* **WHAT TO PRODUCE**
Reproduce all of the data below verbatim, keeping every line unchanged.

[Records from a dataset]
####

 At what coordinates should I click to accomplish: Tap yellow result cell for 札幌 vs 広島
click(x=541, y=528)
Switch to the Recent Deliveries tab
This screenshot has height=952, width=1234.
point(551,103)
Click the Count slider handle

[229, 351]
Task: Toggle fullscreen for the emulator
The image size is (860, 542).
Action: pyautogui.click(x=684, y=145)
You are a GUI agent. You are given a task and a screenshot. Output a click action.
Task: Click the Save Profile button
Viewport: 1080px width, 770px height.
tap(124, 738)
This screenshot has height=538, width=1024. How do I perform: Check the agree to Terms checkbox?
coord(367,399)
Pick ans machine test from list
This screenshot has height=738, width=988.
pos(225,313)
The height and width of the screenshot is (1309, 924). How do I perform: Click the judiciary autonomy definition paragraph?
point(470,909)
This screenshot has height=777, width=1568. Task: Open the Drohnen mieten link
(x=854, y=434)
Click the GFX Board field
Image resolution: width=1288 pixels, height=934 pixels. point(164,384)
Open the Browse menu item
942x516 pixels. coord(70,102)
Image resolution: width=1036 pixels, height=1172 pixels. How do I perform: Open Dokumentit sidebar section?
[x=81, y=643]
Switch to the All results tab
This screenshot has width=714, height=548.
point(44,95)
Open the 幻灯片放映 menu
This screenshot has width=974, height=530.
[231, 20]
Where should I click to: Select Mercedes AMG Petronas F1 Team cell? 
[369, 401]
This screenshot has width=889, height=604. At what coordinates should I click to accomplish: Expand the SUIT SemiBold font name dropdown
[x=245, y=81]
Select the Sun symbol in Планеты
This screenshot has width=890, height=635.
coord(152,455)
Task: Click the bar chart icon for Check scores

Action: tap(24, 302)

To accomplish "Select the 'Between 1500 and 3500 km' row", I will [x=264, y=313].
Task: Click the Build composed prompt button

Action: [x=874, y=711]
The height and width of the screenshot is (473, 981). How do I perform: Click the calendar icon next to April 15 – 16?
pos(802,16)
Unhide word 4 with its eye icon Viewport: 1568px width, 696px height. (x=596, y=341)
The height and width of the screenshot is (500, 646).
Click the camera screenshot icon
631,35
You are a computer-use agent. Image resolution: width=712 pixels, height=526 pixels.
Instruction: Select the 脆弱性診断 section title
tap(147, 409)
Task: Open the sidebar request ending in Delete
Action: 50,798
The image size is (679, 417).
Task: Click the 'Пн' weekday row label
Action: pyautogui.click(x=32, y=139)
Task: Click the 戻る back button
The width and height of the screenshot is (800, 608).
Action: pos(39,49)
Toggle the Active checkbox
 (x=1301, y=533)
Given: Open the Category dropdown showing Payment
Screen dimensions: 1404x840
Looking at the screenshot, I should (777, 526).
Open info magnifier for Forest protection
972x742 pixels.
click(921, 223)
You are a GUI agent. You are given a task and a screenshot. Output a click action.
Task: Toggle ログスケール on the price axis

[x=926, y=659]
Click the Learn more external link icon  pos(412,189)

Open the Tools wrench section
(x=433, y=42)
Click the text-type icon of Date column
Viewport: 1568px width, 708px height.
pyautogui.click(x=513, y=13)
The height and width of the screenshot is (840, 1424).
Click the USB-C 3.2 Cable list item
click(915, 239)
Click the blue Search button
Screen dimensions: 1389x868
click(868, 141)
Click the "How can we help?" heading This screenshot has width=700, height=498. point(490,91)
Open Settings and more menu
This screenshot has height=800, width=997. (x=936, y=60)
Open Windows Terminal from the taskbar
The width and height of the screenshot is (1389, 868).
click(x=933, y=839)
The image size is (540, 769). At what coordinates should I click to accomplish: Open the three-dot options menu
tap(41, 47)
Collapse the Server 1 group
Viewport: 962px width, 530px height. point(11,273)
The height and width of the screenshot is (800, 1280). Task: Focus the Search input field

####

* **FINISHED ANSWER**
 At what coordinates should I click to accomplish: Tap yellow result cell for 札幌 vs 広島
click(x=541, y=528)
Switch to the Recent Deliveries tab
This screenshot has height=952, width=1234.
point(551,103)
Click the Count slider handle

[229, 351]
Task: Toggle fullscreen for the emulator
The image size is (860, 542).
Action: pyautogui.click(x=684, y=145)
You are a GUI agent. You are given a task and a screenshot. Output a click action.
Task: Click the Save Profile button
Viewport: 1080px width, 770px height.
tap(124, 738)
This screenshot has height=538, width=1024. How do I perform: Check the agree to Terms checkbox?
coord(367,399)
Pick ans machine test from list
This screenshot has height=738, width=988.
pos(225,313)
The height and width of the screenshot is (1309, 924). How do I perform: Click the judiciary autonomy definition paragraph?
point(470,909)
This screenshot has height=777, width=1568. Task: Open the Drohnen mieten link
(x=854, y=434)
Click the GFX Board field
Image resolution: width=1288 pixels, height=934 pixels. point(164,384)
Open the Browse menu item
942x516 pixels. coord(70,102)
Image resolution: width=1036 pixels, height=1172 pixels. How do I perform: Open Dokumentit sidebar section?
[x=81, y=643]
Switch to the All results tab
This screenshot has width=714, height=548.
point(44,95)
Open the 幻灯片放映 menu
This screenshot has width=974, height=530.
[231, 20]
Where should I click to: Select Mercedes AMG Petronas F1 Team cell? 
[369, 401]
This screenshot has width=889, height=604. At what coordinates should I click to accomplish: Expand the SUIT SemiBold font name dropdown
[x=245, y=81]
Select the Sun symbol in Планеты
This screenshot has width=890, height=635.
coord(152,455)
Task: Click the bar chart icon for Check scores

Action: tap(24, 302)

To accomplish "Select the 'Between 1500 and 3500 km' row", I will [x=264, y=313].
Task: Click the Build composed prompt button

Action: [x=874, y=711]
The height and width of the screenshot is (473, 981). How do I perform: Click the calendar icon next to April 15 – 16?
pos(802,16)
Unhide word 4 with its eye icon Viewport: 1568px width, 696px height. (x=596, y=341)
The height and width of the screenshot is (500, 646).
Click the camera screenshot icon
631,35
You are a computer-use agent. Image resolution: width=712 pixels, height=526 pixels.
Instruction: Select the 脆弱性診断 section title
tap(147, 409)
Task: Open the sidebar request ending in Delete
Action: 50,798
The image size is (679, 417).
Task: Click the 'Пн' weekday row label
Action: pyautogui.click(x=32, y=139)
Task: Click the 戻る back button
The width and height of the screenshot is (800, 608).
Action: pos(39,49)
Toggle the Active checkbox
 (x=1301, y=533)
Given: Open the Category dropdown showing Payment
Screen dimensions: 1404x840
Looking at the screenshot, I should (777, 526).
Open info magnifier for Forest protection
972x742 pixels.
click(921, 223)
You are a GUI agent. You are given a task and a screenshot. Output a click action.
Task: Toggle ログスケール on the price axis

[x=926, y=659]
Click the Learn more external link icon  pos(412,189)

Open the Tools wrench section
(x=433, y=42)
Click the text-type icon of Date column
Viewport: 1568px width, 708px height.
pyautogui.click(x=513, y=13)
The height and width of the screenshot is (840, 1424).
Click the USB-C 3.2 Cable list item
click(915, 239)
Click the blue Search button
Screen dimensions: 1389x868
click(868, 141)
Click the "How can we help?" heading This screenshot has width=700, height=498. point(490,91)
Open Settings and more menu
This screenshot has height=800, width=997. (x=936, y=60)
Open Windows Terminal from the taskbar
The width and height of the screenshot is (1389, 868).
click(x=933, y=839)
The image size is (540, 769). At what coordinates should I click to accomplish: Open the three-dot options menu
tap(41, 47)
Collapse the Server 1 group
Viewport: 962px width, 530px height. point(11,273)
The height and width of the screenshot is (800, 1280). Task: Focus the Search input field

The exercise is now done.